Она затушила папиросу о камень с такой естественностью, будто это был не парк, а терраса где-нибудь во Флоренции. Потом опомнилась, подняла окурок и завернула его в маленький платок.
— Я не дикарка, мистер Эшфорд. Просто иногда выгляжу убедительно.
— Вы всегда так разговариваете?
— Как?
— Так, будто каждое слово сначала смеётся над правилами, а уже потом становится словом.
Мирабель рассмеялась. На этот раз громче. Несколько дам, проходивших по соседней дорожке, обернулись. Одна из них поджала губы. Другая задержала взгляд на волосах Мирабель и, кажется, решила, что имеет дело с несчастным последствием континентального воспитания.
Эдвард заметил эти взгляды раньше Мирабель. Или, вернее, он подумал, что заметил раньше. Потому что Мирабель, не оборачиваясь, сказала:
— Они смотрят?
— Да.
— Осуждают?
— Вероятно.
— Прекрасно. Значит, я ещё существую.
Эдвард не нашёл, что ответить.
Эта фраза была слишком странной. Слишком лёгкой и слишком печальной одновременно. В ней будто мелькнуло что-то такое, что не принадлежало солнечному утру: тень, спрятанная под белым кружевом; холодок на дне тёплого голоса.
Он уже собирался спросить, что она имела в виду, но в этот момент со стороны аллеи донёсся знакомый голос:
— Эшфорд! Прости, старина, меня задержали.
К ним приближался Генри Уилтон, кузен Эдварда — весёлый, беспечный, немного шумный молодой человек, из тех, кто умел опаздывать так обаятельно, что это почти сходило за достоинство. Он шёл быстро, размахивая тростью, но, увидев Мирабель, сбавил шаг.
Его взгляд скользнул по её распущенным волосам, белому платью, зонтику, задержался на лице — и в нём вспыхнул тот самый живой интерес, который Эдварду почему-то сразу не понравился.
— О, — сказал Генри. — Кажется, я явился в самый подходящий момент.
— Напротив, — сухо ответил Эдвард. — В самый неподходящий.
Мирабель с любопытством посмотрела то на одного, то на другого.

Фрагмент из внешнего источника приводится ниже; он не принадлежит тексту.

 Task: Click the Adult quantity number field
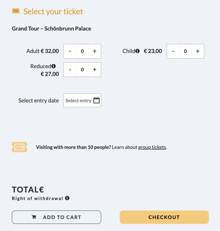(x=82, y=51)
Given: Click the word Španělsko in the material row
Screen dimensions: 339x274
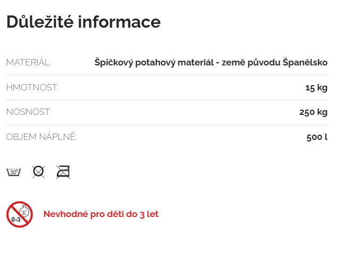Looking at the screenshot, I should tap(304, 62).
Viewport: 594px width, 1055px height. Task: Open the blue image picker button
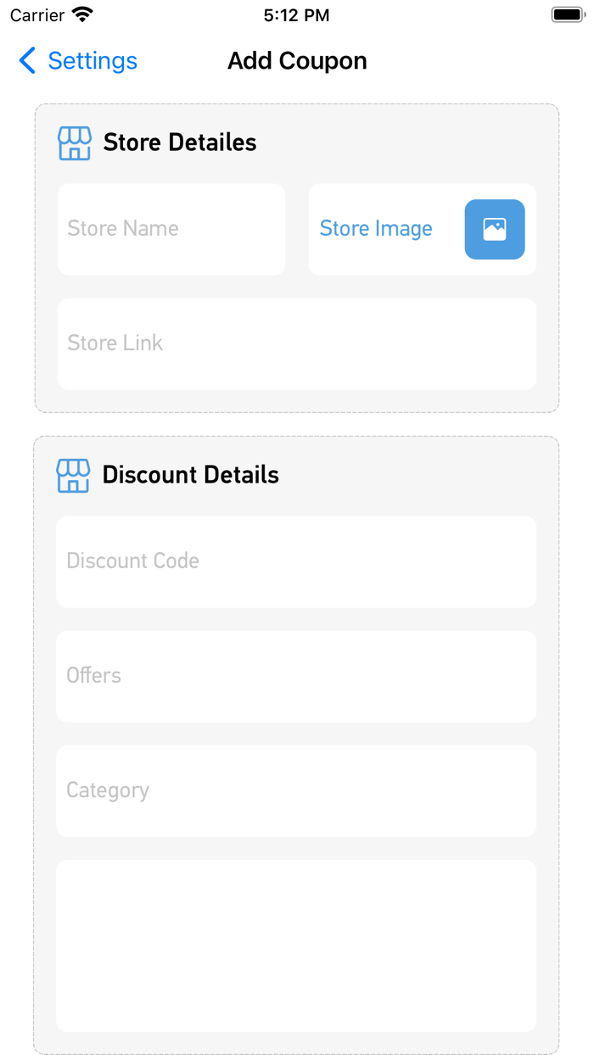pyautogui.click(x=495, y=229)
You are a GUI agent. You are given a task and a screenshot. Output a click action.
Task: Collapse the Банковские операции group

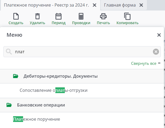point(41,105)
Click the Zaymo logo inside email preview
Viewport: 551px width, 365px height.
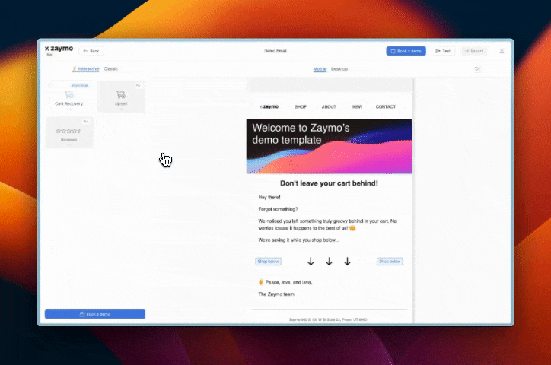click(x=269, y=106)
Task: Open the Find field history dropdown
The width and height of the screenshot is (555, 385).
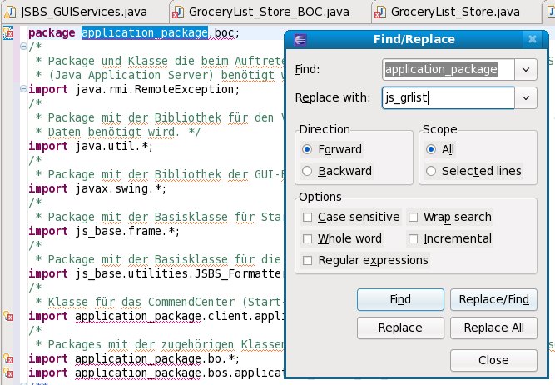Action: point(526,70)
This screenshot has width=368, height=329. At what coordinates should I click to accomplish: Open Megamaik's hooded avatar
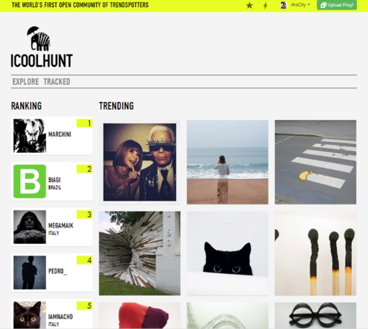point(29,227)
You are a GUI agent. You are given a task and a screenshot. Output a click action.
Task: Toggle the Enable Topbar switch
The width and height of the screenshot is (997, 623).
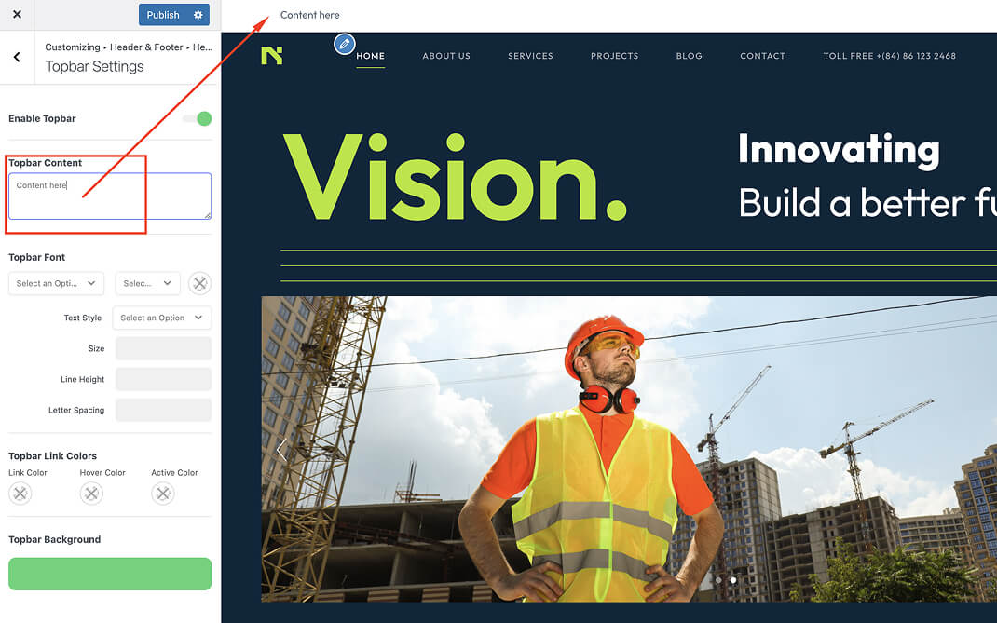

— Вы всегда так приветствуете друзей?
— Только самых близких, — сказал Генри и поклонился ей гораздо ниже, чем требовалось. — Генри Уилтон. К вашим услугам.
— Мирабель Риччи.
— Итальянка?
— Сегодня уже второй раз меня разоблачают. Англичане обладают пугающей наблюдательностью.
Генри рассмеялся.
— Нет, просто мы отчаянно скучаем и потому замечаем всё, что обещает нас развлечь.
— Генри, — тихо произнёс Эдвард.
В его голосе не было угрозы, только предупреждение. Но Генри понял. Он всегда понимал, когда подходил к черте, просто редко считал нужным остановиться.

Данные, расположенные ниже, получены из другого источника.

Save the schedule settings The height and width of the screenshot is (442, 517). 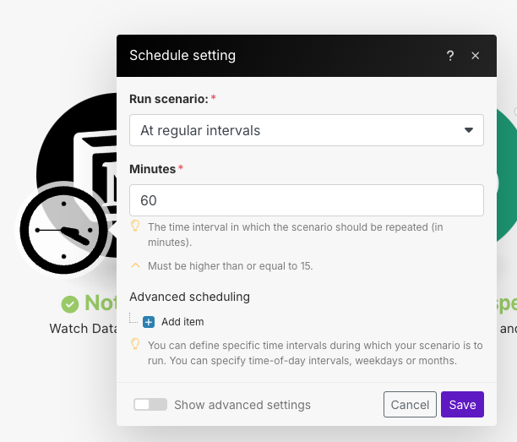point(462,405)
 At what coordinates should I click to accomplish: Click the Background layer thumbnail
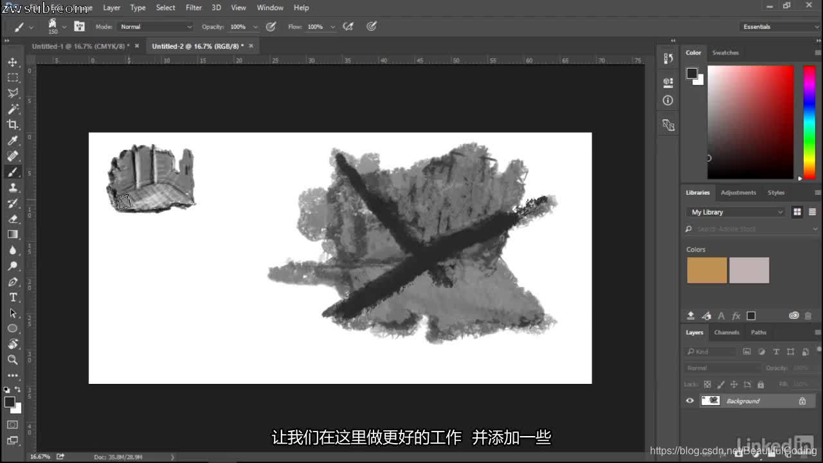tap(710, 401)
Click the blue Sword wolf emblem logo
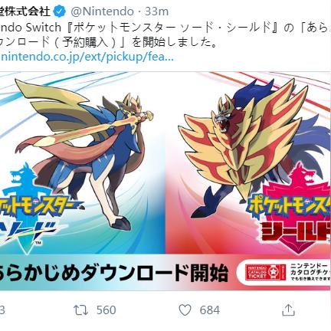 [25, 208]
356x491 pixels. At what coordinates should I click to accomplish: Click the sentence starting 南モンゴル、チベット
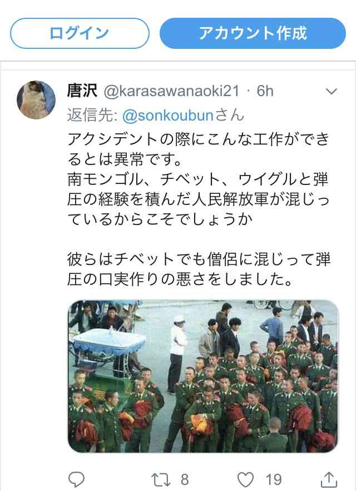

Мирабель тоже поняла. Она чуть наклонила голову и вдруг посмотрела на Эдварда иначе — внимательнее. Будто впервые увидела в нём не только холодную вежливость, но и что-то скрытое под ней: собственнический жест, сделанный раньше, чем он сам успел его осознать.

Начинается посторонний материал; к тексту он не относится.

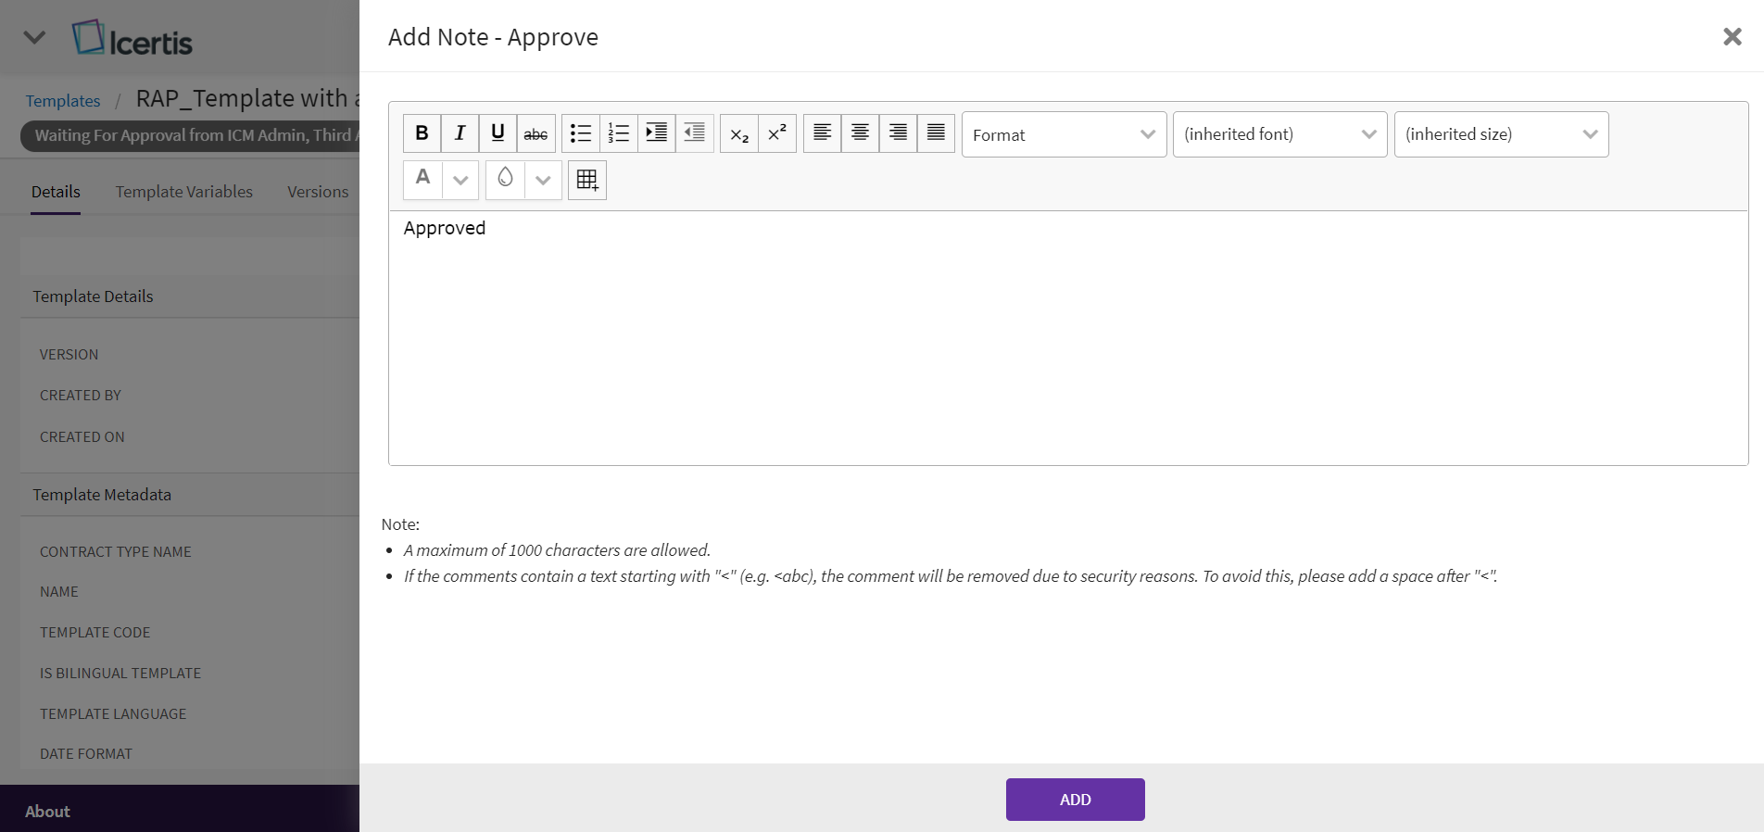Toggle italic text formatting
The width and height of the screenshot is (1764, 832).
click(460, 133)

Эдвард почувствовал, как у него напряглись плечи.
Это было нелепо. Он не имел на неё никаких прав. Он познакомился с ней несколько минут назад. Он не знал о ней ничего, кроме имени, страны и того, что она умела смеяться над Англией так, будто Англия была пожилой родственницей, которую можно любить, но невозможно принимать всерьёз.
И всё же мысль о том, что Генри может начать ей нравиться, оказалась неожиданно неприятной.
— Я должна идти, — сказала Мирабель.
Эдвард сразу поднял глаза.
— Так скоро?
Вопрос прозвучал слишком быстро.
Генри едва заметно улыбнулся.
Мирабель улыбнулась тоже, но мягче.
— Моя тётка считает, что прогулка полезна ровно до той минуты, пока женщина не начинает получать от неё удовольствие.
— Вас ждёт экипаж? — спросил Эдвард.
— Нет. Я люблю ходить пешком.
— Одной?
— А разве я похожа на человека, которому нужна охрана?
Она сказала это легко, почти шутливо. Но Эдвард снова услышал в её голосе ту опасную ноту: свободу, которая не ждёт разрешения; смелость, которая слишком близка к беззащитности.
— В Лондоне, мисс Риччи, благоразумие не всегда признак слабости.
— А в Италии чрезмерное благоразумие часто принимают за отсутствие сердца.
Генри издал восхищённый смешок.
— Браво.
Эдвард бросил на него взгляд, и тот сразу заинтересовался набалдашником своей трости.
Мирабель сложила зонтик, хотя солнце всё ещё светило ей в лицо.
— До свидания, мистер Эшфорд.
Она произнесла именно его имя. Не имя Генри. Не общее вежливое прощание. И от этого простого выбора Эдварду стало странно тепло.
— Позвольте хотя бы проводить вас до выхода из парка, — сказал он.
— Зачем?
— Потому что я был бы спокойнее.
— Вы всегда так честны?
— Нет.
Мирабель посмотрела на него и улыбнулась уже не насмешливо. Почти ласково.
— Тогда пойдёмте.
Они пошли рядом по дорожке, оставив Генри упруда. Тот, разумеется, не удержался и негромко присвистнул им вслед, но Эдвард сделал вид, что не слышит.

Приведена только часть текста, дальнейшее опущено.